Is remote work hurting or helping work/life balance?

New data from Blind reveals raw takes on the pros and cons of our WFH lifestyles.

Is WFH better for work-life balance?

You should always be careful what you wish for.

For years, workers have increasingly bemoaned the strictures of 9-5 office life. The commuting, the desk clumps and the forced “cultural moments” with colleagues had jumped the shark, so it seemed. Now, seven months into a pandemic that’s thrust most of the workforce into long-term remote work scenarios, all that freedom and flexibility looks a bit different.

For some, WFH has been a boon. For others, however, full-time remote work has been more of a nonstop monsoon of tasks, emails and Zooms. It all begs the question: Is WFH a sustainable framework for the future of work?

Blind, an app that provides an anonymous forum for juicy, unvarnished workplace chatter, recently asked its community of users to weigh in on WFH’s impact on work/life balance. The 230 comments (and 5,558 respondents’ votes) varied wildly, but a strong majority (57%) say working from home has “worsened” their work/life balance. Blind’s data shows:

  • 65% of Amazon professionals say the current WFH situation worsened their work-life balance
  • 67% of Facebook professionals say the current WFH situation worsened their work-life balance
  • 76% of Lyft professionals say the current WFH situation worsened their work-life balance
  • 75% of Visa professionals say the current WFH situation worsened their work-life balance

Healthy balances and boundaries

With no end in sight to the pandemic, employers should take employees’ work/life balance very seriously. If not, you could be in for a painful season of burnout, turnover and disengagement.

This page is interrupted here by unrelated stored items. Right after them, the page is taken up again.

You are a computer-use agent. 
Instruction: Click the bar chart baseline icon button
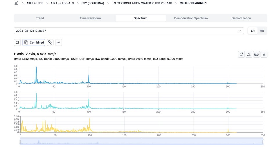[58, 42]
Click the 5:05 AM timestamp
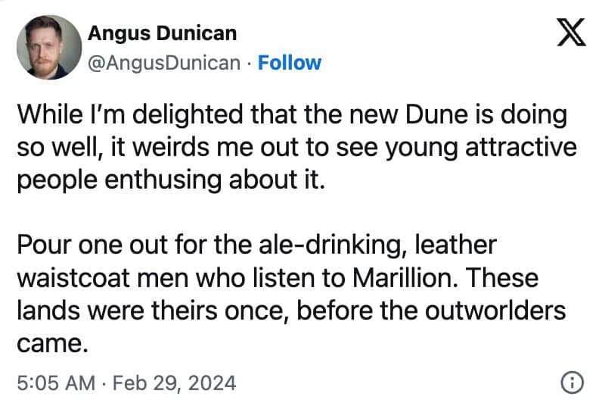Viewport: 602px width, 409px height. [54, 383]
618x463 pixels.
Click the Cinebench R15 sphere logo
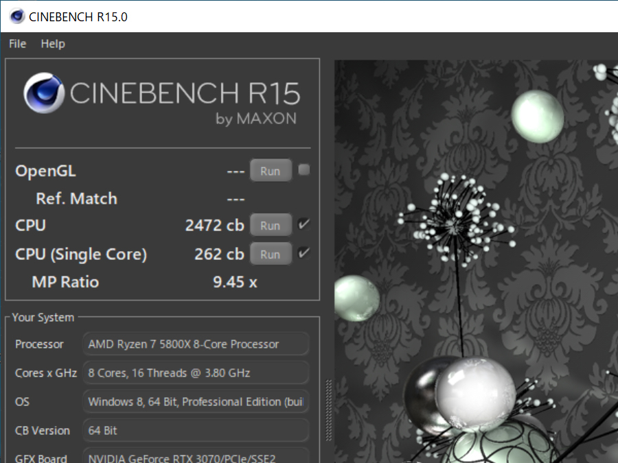pos(44,94)
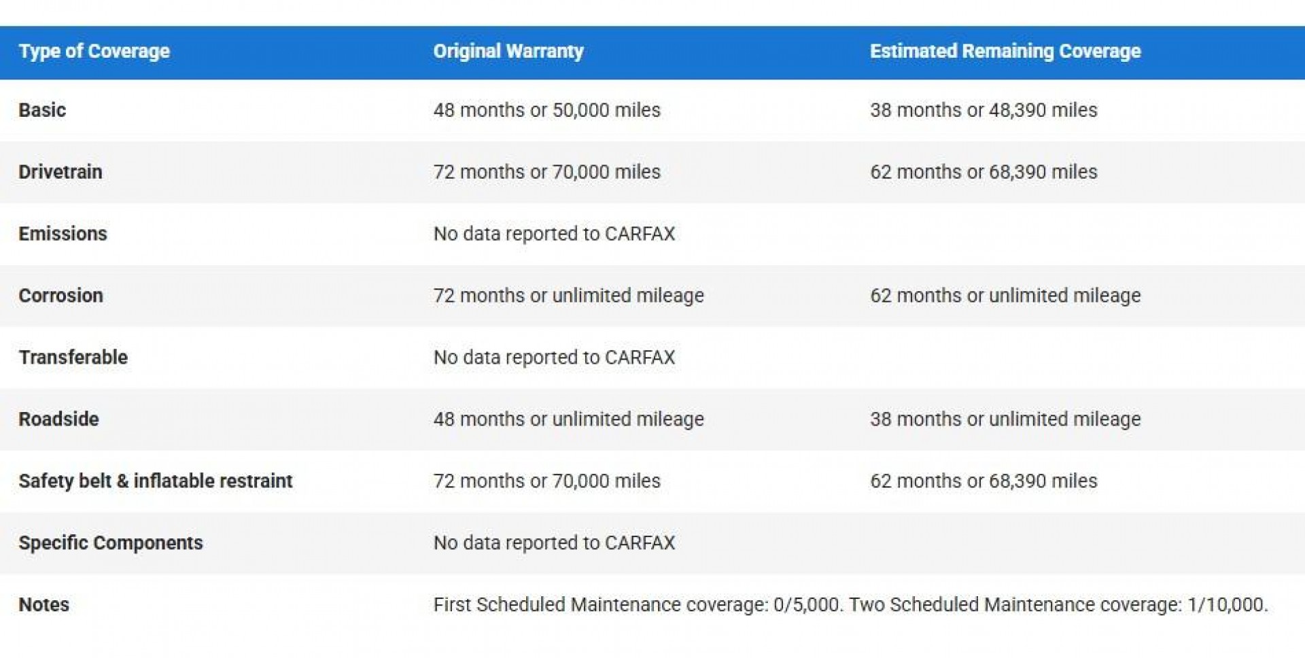Screen dimensions: 1305x658
Task: Click the Type of Coverage column header
Action: coord(94,51)
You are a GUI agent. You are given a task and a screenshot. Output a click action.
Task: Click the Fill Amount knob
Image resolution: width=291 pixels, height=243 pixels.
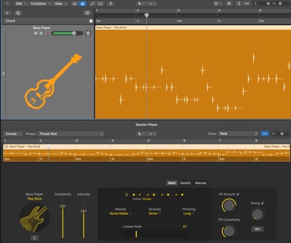tap(228, 205)
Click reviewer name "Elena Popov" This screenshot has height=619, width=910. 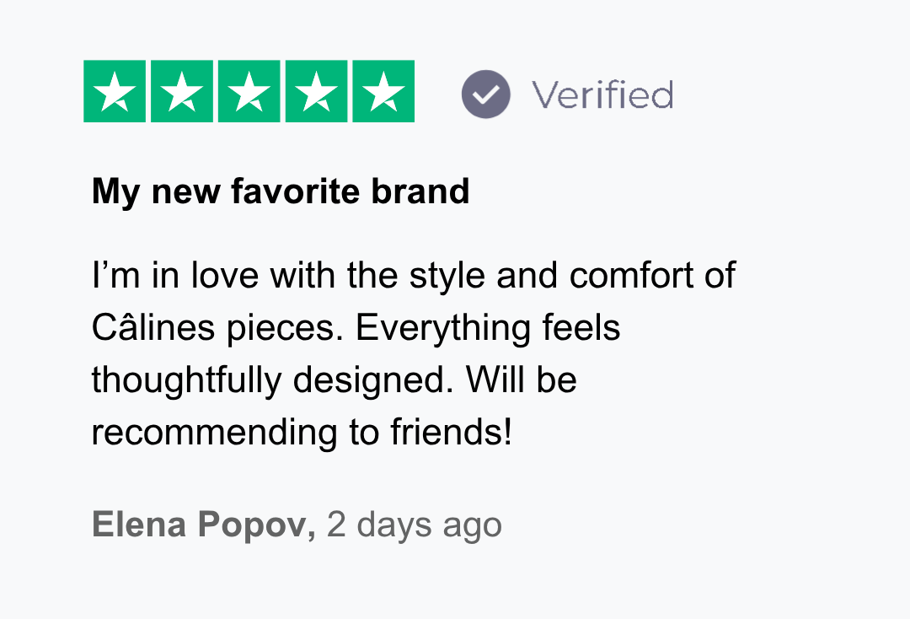[x=202, y=525]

As one Google employee put it: “There used to be some delineation between work and home life, now it’s gone. Not working from home, just living at work.” An Amazon employee adds: “I have a hard time turning everything off at 5 p.m. as I should, since work and home are now blended together.”

Many other grievances arose, including video chat fatigue, wildfire smoke preventing outdoor activity, meddling managers and even tech problems caused by incessant, bandwidth-gobbling Zoom meetings. One Zoom employee offered a funny lament, saying his work situation has soured because “Zoom has Zoomed 😫.”

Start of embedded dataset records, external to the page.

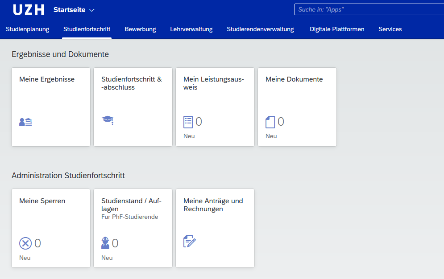The width and height of the screenshot is (444, 279).
Task: Select the Lehrverwaltung tab
Action: (191, 29)
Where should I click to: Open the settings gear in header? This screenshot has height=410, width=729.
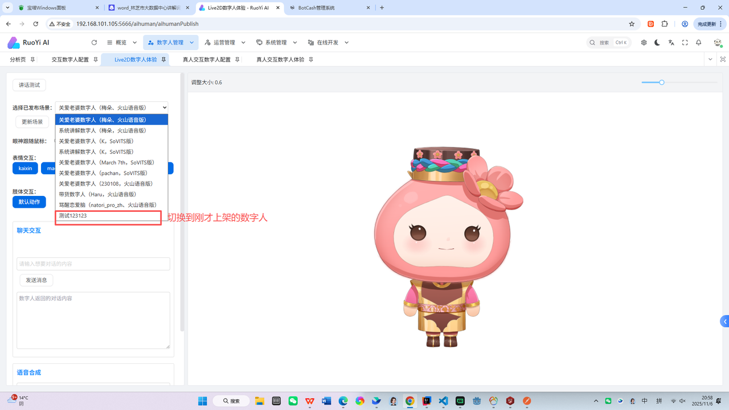click(x=644, y=43)
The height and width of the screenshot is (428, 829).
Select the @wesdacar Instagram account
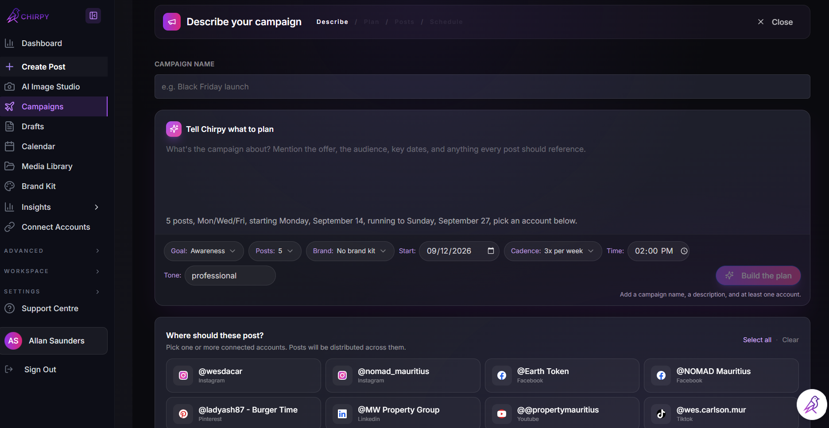pyautogui.click(x=243, y=375)
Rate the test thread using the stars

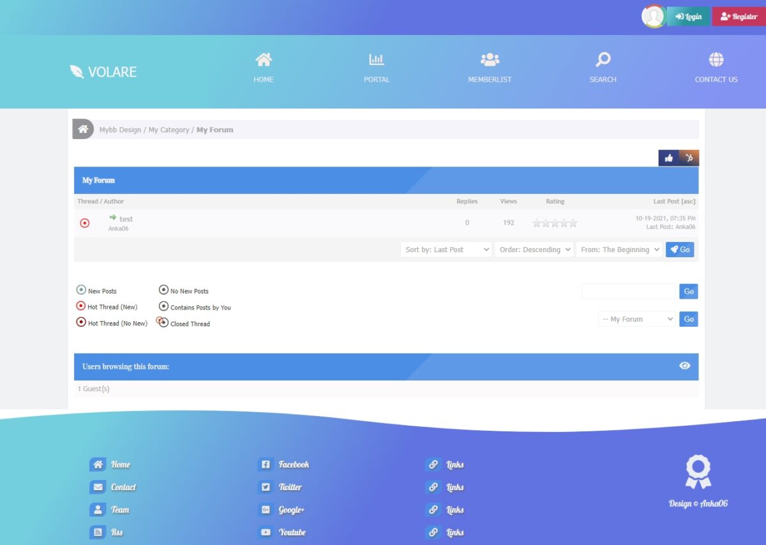pyautogui.click(x=554, y=223)
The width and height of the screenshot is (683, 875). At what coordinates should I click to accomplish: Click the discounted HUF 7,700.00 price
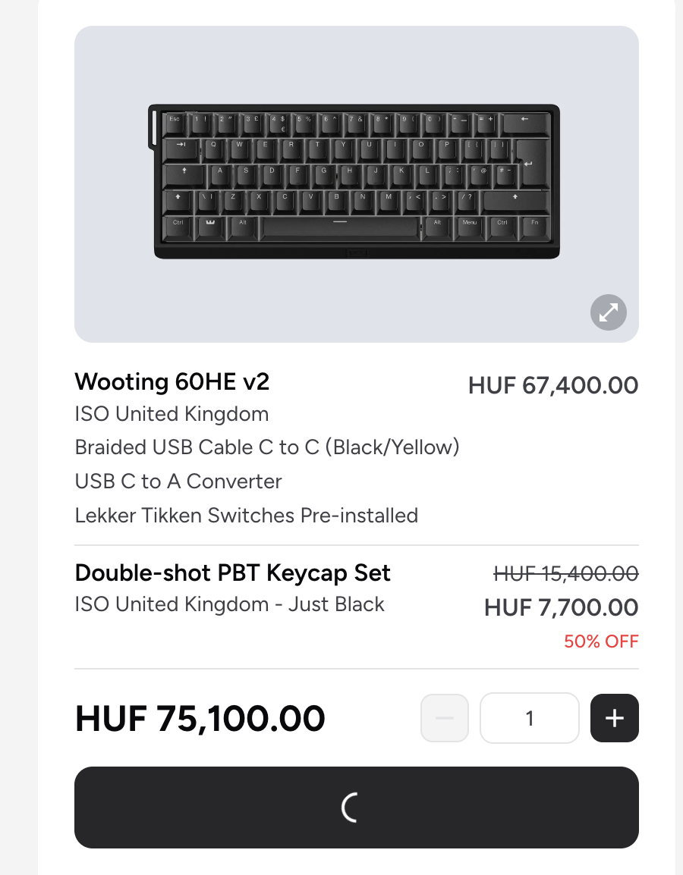tap(561, 607)
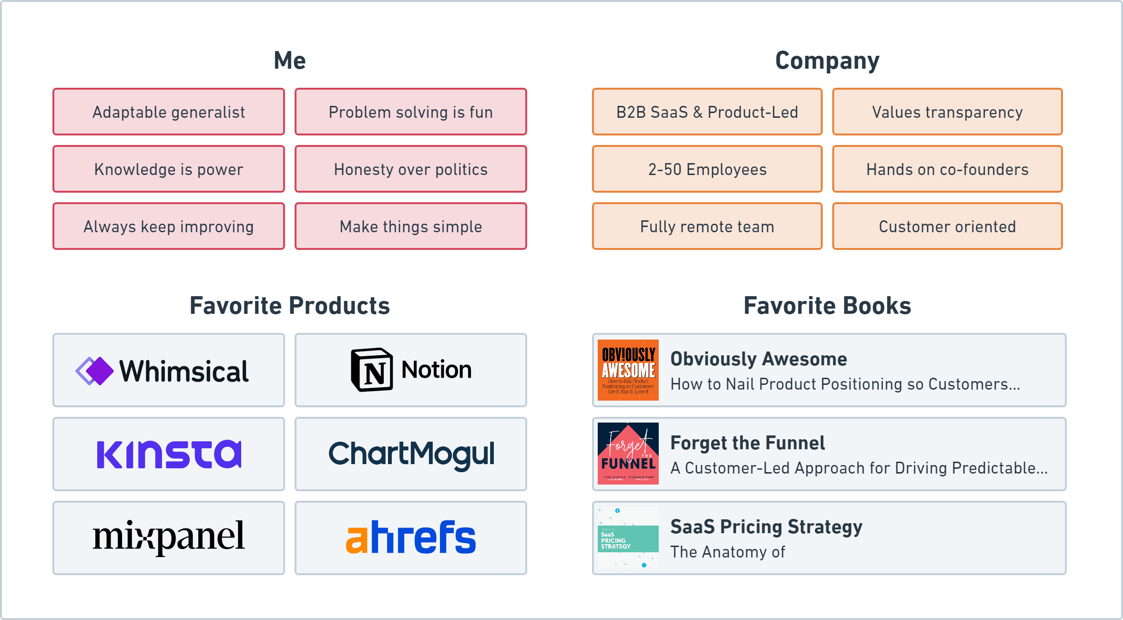Screen dimensions: 1123x620
Task: Click the Obviously Awesome book title
Action: tap(758, 359)
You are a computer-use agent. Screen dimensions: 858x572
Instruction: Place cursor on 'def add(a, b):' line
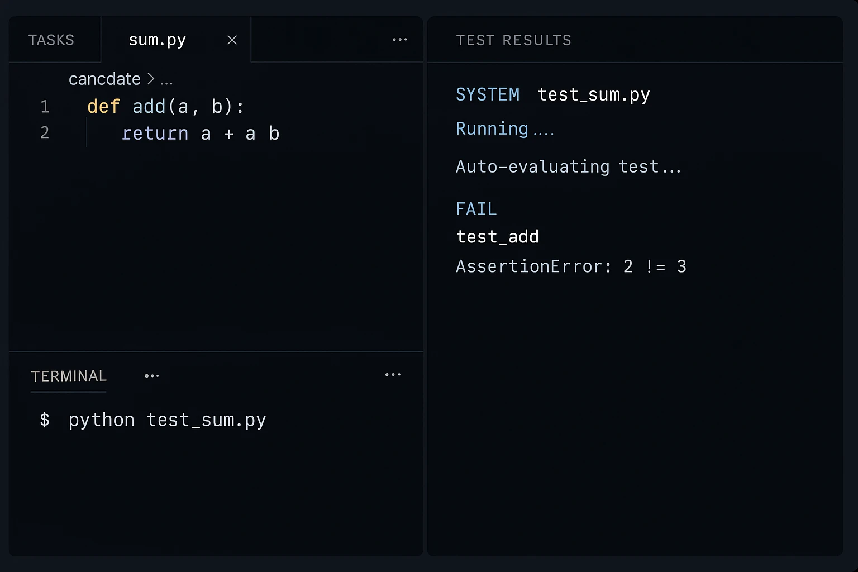click(x=166, y=106)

It’s not all bad, though. Many more chimed in with the bright side of remote work, citing the lack of commute and not having to dress to the nines each morning. Some referenced healthier lunches and increased physical activity as WFH benefits—and one lucky respondent even mentioned an uptick in, er, “romantic time spent” with a partner.

Aside from encouraging workers to set healthy boundaries and modeling good behavior, what can employers do to help employees make the most of these strange times? A consultant from Avanade added these helpful tips:

“The goal is to trick your brain into creating that separation [between work and your personal time]. Some things you can do include: rituals for when you start the day and end the day; working in a specific spot during the day, then leaving that spot when the day is over; putting certain “work clothes” on at the beginning of the day and changing at the end of the day; maintaining a strict schedule (e.g. always start at 9 and always stop at 5).”

For more data on workers’ raw feelings toward WFH, download Blind’s full report here.

COMMENT

2 Responses to “Is remote work hurting or helping work/life balance?”

    LB says:

    Tks for the interesting article. There’s a difference between working from home and remote work – especially in the pandemic. Not sure if these stats reflect all the parents in the unusual situation of home schooling children while trying to hold down a job at the same time. Also, a number of businesses were not prepared for the “great work from home experiment” and scrambled to develop IT solutions rather than have the luxury to time to develop optimal solutions.

    Excellent point you raise re delineating between work and personal time. I’ve found burning different scented candles a great way to delineate between work and relaxation time – the work candle has aromatic oils that (reputedly) improve focus and the evening candle has (reputedly) calming oils.
    Be well all.

    JH says:

    I’ve actually worked remotely (with little kids also at home) for seven years before the pandemic, and the pandemic has helped a lot! For one thing, I no longer have to “hide” my kids when I have a work meeting, find people to watch them when I have to go in, or put off requests for unnecessary in-person meetings for things that could be phone calls instead (they’re all automatically Zoom calls from home now, which is much easier).

    For me the big thing is the flexibility. I work early in the morning before the kids get up, and I work “after hours” if needed, but that means I also have the flexibility to spend a couple of hours playing/helping with school in the middle of the day if needed, or run to the store during nap time (since my husband is also working from home due to the pandemic). So even though I don’t follow the “work strictly from 9-5” advice everyone gives, I have a better work/life balance than I would at an office that doesn’t give me flexibility to be with my kids in the middle of the day when they need me. It’s not all a piece of cake if I have something on a close deadline, but it works!